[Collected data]
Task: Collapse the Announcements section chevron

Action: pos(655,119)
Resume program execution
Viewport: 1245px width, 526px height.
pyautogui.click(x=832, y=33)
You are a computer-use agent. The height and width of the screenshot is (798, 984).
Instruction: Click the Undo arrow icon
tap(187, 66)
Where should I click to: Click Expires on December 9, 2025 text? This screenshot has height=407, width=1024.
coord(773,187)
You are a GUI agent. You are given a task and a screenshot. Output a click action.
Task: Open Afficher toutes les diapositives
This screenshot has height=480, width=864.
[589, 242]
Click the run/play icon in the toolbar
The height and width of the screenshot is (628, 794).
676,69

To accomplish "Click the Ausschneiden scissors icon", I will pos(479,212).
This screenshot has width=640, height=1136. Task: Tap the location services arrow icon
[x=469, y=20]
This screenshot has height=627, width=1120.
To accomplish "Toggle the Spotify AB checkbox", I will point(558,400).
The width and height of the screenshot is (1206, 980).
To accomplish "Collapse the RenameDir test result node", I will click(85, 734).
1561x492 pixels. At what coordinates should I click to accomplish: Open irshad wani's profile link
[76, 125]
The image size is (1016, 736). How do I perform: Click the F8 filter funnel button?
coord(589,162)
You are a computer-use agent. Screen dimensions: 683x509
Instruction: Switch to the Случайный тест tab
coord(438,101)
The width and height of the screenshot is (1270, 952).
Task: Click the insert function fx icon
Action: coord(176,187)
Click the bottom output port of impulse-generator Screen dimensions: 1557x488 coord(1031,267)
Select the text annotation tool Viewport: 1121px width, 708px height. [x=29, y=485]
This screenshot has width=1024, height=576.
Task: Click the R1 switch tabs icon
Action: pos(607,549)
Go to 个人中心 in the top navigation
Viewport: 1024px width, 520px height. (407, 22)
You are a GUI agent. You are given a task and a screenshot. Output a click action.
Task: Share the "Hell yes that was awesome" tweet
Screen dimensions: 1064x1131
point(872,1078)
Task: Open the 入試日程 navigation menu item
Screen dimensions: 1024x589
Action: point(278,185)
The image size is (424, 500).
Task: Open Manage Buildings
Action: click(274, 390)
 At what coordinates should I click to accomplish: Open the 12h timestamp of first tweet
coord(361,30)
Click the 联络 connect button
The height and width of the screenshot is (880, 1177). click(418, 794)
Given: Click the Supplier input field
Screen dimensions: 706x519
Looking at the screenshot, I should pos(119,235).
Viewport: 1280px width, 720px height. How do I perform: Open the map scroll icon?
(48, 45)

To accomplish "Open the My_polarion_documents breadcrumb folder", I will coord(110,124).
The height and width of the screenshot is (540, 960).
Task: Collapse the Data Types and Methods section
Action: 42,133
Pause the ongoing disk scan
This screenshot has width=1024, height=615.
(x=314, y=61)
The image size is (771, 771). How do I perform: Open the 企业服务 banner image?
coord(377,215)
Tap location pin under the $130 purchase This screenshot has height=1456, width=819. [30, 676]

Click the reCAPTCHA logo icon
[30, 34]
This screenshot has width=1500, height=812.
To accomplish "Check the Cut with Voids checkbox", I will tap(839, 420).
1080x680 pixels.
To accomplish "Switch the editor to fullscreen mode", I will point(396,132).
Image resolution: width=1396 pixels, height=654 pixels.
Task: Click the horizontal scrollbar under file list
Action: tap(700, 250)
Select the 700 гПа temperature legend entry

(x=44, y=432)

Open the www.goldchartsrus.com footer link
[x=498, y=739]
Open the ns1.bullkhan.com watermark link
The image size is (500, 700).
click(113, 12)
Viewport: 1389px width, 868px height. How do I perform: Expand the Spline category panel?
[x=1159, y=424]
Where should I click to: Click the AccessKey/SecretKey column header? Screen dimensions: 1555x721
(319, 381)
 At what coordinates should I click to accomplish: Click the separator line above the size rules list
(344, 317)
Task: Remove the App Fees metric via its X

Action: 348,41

* **The problem**:
Write the data out again, verbatim.

* **Problem solution**:
Task: Collapse the Announcements section chevron

Action: pos(655,119)
Resume program execution
Viewport: 1245px width, 526px height.
pyautogui.click(x=832, y=33)
You are a computer-use agent. The height and width of the screenshot is (798, 984).
Instruction: Click the Undo arrow icon
tap(187, 66)
Where should I click to: Click Expires on December 9, 2025 text? This screenshot has height=407, width=1024.
coord(773,187)
You are a GUI agent. You are given a task and a screenshot. Output a click action.
Task: Open Afficher toutes les diapositives
This screenshot has height=480, width=864.
[589, 242]
Click the run/play icon in the toolbar
The height and width of the screenshot is (628, 794).
676,69

To accomplish "Click the Ausschneiden scissors icon", I will pos(479,212).
This screenshot has width=640, height=1136. Task: Tap the location services arrow icon
[x=469, y=20]
This screenshot has height=627, width=1120.
To accomplish "Toggle the Spotify AB checkbox", I will point(558,400).
The width and height of the screenshot is (1206, 980).
To accomplish "Collapse the RenameDir test result node", I will click(85, 734).
1561x492 pixels. At what coordinates should I click to accomplish: Open irshad wani's profile link
[76, 125]
The image size is (1016, 736). How do I perform: Click the F8 filter funnel button?
coord(589,162)
You are a computer-use agent. Screen dimensions: 683x509
Instruction: Switch to the Случайный тест tab
coord(438,101)
The width and height of the screenshot is (1270, 952).
Task: Click the insert function fx icon
Action: coord(176,187)
Click the bottom output port of impulse-generator Screen dimensions: 1557x488 coord(1031,267)
Select the text annotation tool Viewport: 1121px width, 708px height. [x=29, y=485]
This screenshot has width=1024, height=576.
Task: Click the R1 switch tabs icon
Action: pos(607,549)
Go to 个人中心 in the top navigation
Viewport: 1024px width, 520px height. (407, 22)
You are a GUI agent. You are given a task and a screenshot. Output a click action.
Task: Share the "Hell yes that was awesome" tweet
Screen dimensions: 1064x1131
point(872,1078)
Task: Open the 入試日程 navigation menu item
Screen dimensions: 1024x589
Action: point(278,185)
The image size is (424, 500).
Task: Open Manage Buildings
Action: click(274, 390)
 At what coordinates should I click to accomplish: Open the 12h timestamp of first tweet
coord(361,30)
Click the 联络 connect button
The height and width of the screenshot is (880, 1177). click(418, 794)
Given: Click the Supplier input field
Screen dimensions: 706x519
Looking at the screenshot, I should pos(119,235).
Viewport: 1280px width, 720px height. How do I perform: Open the map scroll icon?
(48, 45)

To accomplish "Open the My_polarion_documents breadcrumb folder", I will coord(110,124).
The height and width of the screenshot is (540, 960).
Task: Collapse the Data Types and Methods section
Action: 42,133
Pause the ongoing disk scan
This screenshot has width=1024, height=615.
(x=314, y=61)
The image size is (771, 771). How do I perform: Open the 企业服务 banner image?
coord(377,215)
Tap location pin under the $130 purchase This screenshot has height=1456, width=819. [30, 676]

Click the reCAPTCHA logo icon
[30, 34]
This screenshot has width=1500, height=812.
To accomplish "Check the Cut with Voids checkbox", I will tap(839, 420).
1080x680 pixels.
To accomplish "Switch the editor to fullscreen mode", I will point(396,132).
Image resolution: width=1396 pixels, height=654 pixels.
Task: Click the horizontal scrollbar under file list
Action: tap(700, 250)
Select the 700 гПа temperature legend entry

(x=44, y=432)

Open the www.goldchartsrus.com footer link
[x=498, y=739]
Open the ns1.bullkhan.com watermark link
The image size is (500, 700).
click(113, 12)
Viewport: 1389px width, 868px height. How do I perform: Expand the Spline category panel?
[x=1159, y=424]
Where should I click to: Click the AccessKey/SecretKey column header? Screen dimensions: 1555x721
(319, 381)
 At what coordinates should I click to accomplish: Click the separator line above the size rules list
(344, 317)
Task: Remove the App Fees metric via its X

Action: 348,41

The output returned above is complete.